Records from a dataset
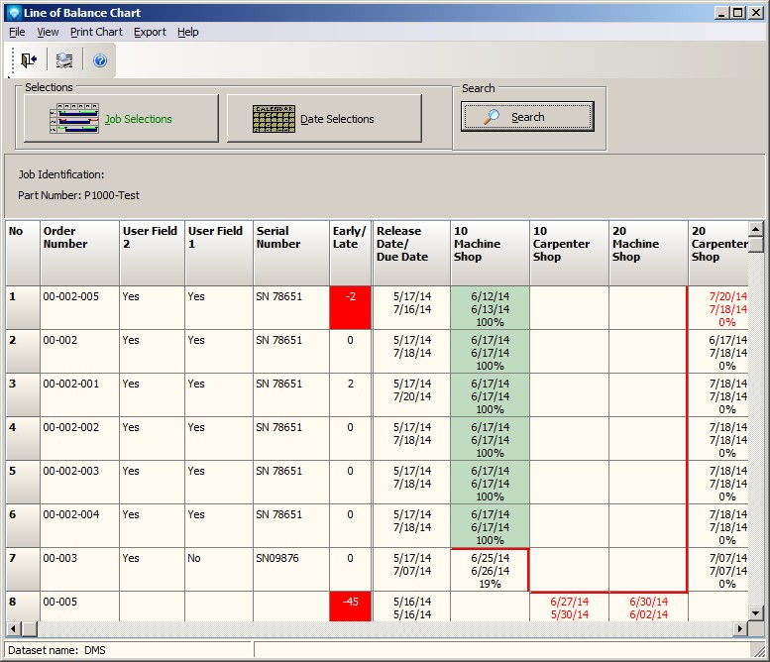Open the File menu
Viewport: 770px width, 662px height.
[x=17, y=32]
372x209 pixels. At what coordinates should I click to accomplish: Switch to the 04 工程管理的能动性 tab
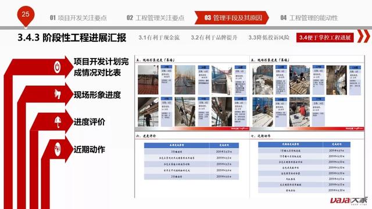coord(309,18)
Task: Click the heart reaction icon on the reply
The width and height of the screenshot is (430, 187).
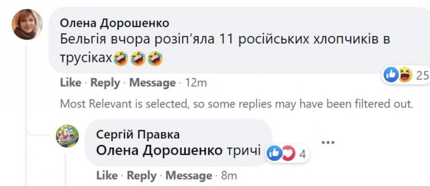Action: (x=288, y=154)
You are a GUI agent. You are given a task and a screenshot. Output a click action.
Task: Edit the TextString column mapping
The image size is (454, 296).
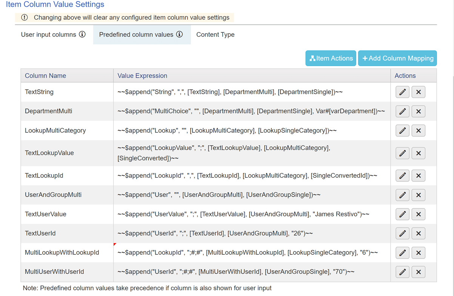[x=402, y=92]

**WORK ITEM**
Retype, without any picture, exactly the lines from the one with "You are a GUI" through the end of the entries, inclusive.

**ANSWER**
You are a GUI agent. You are given a task and a screenshot. Output a click action.
Task: Edit the TextString column mapping
The image size is (454, 296).
[x=402, y=92]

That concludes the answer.